The results seem to challenge the idea that city dwellers have better access to medical care, but experts say the research raises more questions than it answers.

"When I first saw the result, I looked at it and said maybe I got it backwards," said lead author Dr. Mark Francis, a researcher at Texas Tech University Health Sciences Center in El Paso. The study doesn't indicate where rural residents had surgery. It's likely many had to travel some distance, which would be risky when urgent surgery is needed.

The study didn't report on how the patients fared after their operations. Nor did it say whether rural residents had worse health overall than city dwellers, although some previous research has suggested that is generally true.
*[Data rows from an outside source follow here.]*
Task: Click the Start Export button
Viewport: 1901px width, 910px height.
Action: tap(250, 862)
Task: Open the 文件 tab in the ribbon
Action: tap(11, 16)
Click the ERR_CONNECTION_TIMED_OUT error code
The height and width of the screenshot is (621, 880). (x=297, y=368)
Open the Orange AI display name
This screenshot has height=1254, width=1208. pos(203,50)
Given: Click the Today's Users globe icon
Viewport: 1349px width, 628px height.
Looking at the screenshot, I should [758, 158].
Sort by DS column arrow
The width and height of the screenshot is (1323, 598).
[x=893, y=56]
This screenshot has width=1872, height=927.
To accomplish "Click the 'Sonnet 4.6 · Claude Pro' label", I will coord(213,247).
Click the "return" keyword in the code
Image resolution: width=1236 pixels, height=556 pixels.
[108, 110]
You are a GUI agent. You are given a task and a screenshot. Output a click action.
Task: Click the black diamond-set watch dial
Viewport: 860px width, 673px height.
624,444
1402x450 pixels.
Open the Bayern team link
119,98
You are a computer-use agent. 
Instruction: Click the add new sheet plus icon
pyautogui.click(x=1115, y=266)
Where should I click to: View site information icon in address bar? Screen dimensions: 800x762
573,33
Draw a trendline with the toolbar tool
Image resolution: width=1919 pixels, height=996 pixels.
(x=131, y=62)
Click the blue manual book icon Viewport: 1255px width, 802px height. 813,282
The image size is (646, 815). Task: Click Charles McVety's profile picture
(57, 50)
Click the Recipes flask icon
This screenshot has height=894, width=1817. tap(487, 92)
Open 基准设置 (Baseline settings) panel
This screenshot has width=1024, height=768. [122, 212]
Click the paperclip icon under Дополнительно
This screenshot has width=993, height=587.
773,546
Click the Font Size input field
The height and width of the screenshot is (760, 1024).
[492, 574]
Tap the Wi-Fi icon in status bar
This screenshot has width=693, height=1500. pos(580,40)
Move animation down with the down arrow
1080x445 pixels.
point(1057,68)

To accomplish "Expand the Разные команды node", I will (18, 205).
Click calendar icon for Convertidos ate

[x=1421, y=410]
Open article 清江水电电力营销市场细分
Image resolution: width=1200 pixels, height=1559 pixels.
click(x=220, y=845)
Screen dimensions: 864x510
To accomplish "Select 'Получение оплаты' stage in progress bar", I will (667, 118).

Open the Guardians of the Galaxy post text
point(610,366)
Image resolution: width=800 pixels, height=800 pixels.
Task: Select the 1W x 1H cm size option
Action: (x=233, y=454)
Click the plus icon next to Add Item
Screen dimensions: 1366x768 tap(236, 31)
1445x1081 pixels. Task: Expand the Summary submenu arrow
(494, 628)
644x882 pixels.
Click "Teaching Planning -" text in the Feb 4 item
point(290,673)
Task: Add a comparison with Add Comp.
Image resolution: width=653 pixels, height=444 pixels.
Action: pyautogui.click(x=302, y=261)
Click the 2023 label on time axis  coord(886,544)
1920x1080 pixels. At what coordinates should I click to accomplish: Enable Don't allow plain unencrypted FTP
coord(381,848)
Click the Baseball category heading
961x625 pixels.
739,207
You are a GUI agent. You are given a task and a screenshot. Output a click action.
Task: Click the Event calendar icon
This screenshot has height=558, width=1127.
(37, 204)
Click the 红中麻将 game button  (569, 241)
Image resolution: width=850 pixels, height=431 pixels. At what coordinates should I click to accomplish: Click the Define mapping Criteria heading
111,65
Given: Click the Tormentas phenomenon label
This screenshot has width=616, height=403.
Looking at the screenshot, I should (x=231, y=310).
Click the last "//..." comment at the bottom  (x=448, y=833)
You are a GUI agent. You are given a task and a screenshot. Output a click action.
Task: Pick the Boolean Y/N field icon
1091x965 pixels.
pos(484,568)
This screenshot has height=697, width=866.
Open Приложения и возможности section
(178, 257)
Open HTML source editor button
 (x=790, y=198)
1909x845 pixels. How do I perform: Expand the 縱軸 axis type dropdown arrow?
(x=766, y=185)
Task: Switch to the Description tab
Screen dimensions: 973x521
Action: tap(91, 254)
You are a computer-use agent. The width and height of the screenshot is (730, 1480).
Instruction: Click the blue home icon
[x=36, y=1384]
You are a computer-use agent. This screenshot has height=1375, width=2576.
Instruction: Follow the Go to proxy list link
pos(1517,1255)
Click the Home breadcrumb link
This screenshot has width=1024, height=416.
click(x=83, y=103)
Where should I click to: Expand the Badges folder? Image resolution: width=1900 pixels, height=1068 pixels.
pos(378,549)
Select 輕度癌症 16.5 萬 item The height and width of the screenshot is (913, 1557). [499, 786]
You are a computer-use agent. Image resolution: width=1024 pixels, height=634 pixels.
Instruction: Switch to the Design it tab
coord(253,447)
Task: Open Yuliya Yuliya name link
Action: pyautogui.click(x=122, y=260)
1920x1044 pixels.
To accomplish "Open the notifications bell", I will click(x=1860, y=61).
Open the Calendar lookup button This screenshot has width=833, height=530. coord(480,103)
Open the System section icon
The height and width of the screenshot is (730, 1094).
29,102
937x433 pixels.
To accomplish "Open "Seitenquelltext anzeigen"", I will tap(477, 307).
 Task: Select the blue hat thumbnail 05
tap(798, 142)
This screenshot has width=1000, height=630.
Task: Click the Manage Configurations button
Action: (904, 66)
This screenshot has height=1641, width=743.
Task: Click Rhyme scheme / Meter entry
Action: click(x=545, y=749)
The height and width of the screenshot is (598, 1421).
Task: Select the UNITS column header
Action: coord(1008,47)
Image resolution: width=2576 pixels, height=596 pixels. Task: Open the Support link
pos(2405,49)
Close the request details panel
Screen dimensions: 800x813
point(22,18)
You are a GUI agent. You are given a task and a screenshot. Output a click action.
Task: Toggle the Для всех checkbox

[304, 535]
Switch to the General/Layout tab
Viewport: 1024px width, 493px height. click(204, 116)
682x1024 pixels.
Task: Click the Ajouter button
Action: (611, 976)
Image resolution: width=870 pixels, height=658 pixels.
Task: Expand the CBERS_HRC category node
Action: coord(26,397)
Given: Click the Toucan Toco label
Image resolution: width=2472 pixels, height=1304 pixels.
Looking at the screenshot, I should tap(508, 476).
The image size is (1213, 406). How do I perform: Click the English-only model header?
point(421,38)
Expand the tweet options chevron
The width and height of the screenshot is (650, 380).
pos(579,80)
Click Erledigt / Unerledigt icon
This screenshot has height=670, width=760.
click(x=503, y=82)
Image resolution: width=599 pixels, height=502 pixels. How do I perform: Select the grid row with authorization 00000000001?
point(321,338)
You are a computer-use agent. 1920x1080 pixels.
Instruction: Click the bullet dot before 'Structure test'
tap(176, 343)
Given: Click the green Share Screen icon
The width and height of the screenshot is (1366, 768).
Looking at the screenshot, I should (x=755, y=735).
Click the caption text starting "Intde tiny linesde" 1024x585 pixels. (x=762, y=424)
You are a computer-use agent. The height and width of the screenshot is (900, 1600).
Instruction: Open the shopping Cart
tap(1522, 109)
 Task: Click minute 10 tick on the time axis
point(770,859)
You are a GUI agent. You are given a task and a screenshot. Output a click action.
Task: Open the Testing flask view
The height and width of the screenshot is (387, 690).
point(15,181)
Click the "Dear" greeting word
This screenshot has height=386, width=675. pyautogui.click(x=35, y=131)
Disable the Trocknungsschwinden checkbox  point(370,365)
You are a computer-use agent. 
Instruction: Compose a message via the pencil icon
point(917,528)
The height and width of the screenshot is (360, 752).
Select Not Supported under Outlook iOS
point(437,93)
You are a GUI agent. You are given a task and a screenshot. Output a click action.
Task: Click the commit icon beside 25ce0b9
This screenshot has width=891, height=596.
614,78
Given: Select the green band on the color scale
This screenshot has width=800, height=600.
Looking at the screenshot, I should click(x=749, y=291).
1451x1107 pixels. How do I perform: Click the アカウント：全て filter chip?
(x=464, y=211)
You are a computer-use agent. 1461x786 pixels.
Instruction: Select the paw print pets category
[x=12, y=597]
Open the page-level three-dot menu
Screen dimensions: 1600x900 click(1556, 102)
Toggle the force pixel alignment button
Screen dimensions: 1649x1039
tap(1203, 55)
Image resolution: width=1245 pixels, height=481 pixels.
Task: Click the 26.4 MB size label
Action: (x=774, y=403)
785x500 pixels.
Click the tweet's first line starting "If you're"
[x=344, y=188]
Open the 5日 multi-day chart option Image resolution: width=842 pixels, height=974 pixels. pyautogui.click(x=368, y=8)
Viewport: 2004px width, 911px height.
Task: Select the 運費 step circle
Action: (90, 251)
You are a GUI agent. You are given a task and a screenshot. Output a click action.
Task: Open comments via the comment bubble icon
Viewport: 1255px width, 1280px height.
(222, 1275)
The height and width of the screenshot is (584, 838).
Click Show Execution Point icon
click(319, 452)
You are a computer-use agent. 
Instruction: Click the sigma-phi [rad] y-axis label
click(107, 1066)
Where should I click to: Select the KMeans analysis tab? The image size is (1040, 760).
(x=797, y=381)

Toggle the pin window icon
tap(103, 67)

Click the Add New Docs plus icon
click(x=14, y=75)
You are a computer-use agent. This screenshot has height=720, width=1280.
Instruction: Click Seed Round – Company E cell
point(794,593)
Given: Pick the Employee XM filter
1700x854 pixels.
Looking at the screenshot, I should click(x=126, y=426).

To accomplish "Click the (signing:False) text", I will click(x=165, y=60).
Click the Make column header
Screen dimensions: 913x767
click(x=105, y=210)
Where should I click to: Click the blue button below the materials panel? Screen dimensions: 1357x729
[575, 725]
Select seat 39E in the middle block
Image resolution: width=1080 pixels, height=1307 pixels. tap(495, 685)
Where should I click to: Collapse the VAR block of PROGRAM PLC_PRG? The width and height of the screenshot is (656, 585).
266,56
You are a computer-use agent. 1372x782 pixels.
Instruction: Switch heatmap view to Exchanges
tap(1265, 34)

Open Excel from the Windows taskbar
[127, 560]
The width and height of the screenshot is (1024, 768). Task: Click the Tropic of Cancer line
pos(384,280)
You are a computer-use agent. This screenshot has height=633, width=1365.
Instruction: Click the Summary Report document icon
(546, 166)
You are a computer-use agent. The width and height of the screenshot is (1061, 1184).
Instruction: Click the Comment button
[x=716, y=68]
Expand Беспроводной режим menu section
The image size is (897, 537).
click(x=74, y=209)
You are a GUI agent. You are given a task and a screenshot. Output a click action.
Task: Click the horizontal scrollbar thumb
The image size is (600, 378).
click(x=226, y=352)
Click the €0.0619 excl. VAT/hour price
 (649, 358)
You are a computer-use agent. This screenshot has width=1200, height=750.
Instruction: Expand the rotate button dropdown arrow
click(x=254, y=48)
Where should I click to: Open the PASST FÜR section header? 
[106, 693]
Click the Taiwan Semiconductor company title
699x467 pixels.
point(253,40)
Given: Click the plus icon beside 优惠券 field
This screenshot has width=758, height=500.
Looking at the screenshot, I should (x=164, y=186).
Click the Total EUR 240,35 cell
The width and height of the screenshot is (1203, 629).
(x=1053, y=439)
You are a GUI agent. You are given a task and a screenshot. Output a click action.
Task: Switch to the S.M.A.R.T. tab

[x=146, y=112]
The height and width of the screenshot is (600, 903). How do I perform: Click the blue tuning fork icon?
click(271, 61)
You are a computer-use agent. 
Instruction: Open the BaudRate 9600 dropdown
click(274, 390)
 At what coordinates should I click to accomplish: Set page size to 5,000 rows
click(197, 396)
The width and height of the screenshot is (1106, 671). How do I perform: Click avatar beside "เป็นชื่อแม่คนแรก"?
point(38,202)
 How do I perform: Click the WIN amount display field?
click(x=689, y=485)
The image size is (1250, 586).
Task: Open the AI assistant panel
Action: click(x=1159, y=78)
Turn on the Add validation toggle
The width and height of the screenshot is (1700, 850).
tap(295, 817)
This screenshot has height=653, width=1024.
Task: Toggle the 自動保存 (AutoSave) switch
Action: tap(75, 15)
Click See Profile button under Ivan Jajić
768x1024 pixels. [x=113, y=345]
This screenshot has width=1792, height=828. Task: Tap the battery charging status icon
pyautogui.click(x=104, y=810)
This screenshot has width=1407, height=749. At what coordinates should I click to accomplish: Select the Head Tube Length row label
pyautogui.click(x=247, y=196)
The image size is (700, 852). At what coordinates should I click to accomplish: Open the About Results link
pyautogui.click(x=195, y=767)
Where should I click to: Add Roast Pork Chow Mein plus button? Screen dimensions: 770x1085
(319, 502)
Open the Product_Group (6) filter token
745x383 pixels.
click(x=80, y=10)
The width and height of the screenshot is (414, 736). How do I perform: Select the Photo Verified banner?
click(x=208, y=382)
The authors say their findings could mean that rural residents are sicker, getting treatment they don't need, or more likely to delay treatment for aches and pains until they worsen and require surgery.

It's also possible rural residents have less access to non-surgical treatments, or view them as less desirable. But the real reasons can't be gleaned from the study, which was a data analysis on all Medicare patients in 2006.

Though the cases are five years old, Francis said the results likely reflect current practice and noted that he had found similar trends going back to the 1990s. He said it's unlikely the recession had much impact because these patients are covered by Medicare.

The researchers used ZIP codes and a government classification system that designates regions on a 10-point scale, with 1 being the most urban and 10 the most rural. They compared surgery rates among residents in regions 7 to 10 — the most rural — with the most urban areas.

The study was released Monday in the Archives of Surgery.

Francis said colleagues told him, "If you find a 5 percent difference, that would be a big difference from a public health policy view." But the contrast between the two groups was larger than that for all but one of the operations — abdominal aortic aneurysms.

Rural residents were almost 20 percent more likely to have heart valve replacements, and about 15 percent more likely to get knee or hip replacements or spine fusion surgery. Smaller but still noteworthy differences were found for prostate surgery, appendectomies, surgery to remove neck artery blockages, and surgery to fix broken hips.

An Archives critique says the study raises hard questions.

"We have been led to believe that patients in rural areas lack appropriate access to surgery. Although this may be true for specific areas, it does not seem to be true for the nation as a whole," Massachusetts General Hospital surgeon Dr. George Velmahos wrote.

Dr. Sam Finlayson, a Dartmouth Medical School surgeon and researcher, called the results provocative but said, "I don't think this study can negate all of the evidence that there are pockets of problems with access to surgical care across rural America."

Other research has suggested there's a growing shortage of surgeons in rural America. But Keith Mueller, a rural health expert at the University of Iowa, said the new study raises the "so what?" question if people lacking local access can get surgery elsewhere. Even so, he said, it still may be more appropriate to have more of those services locally.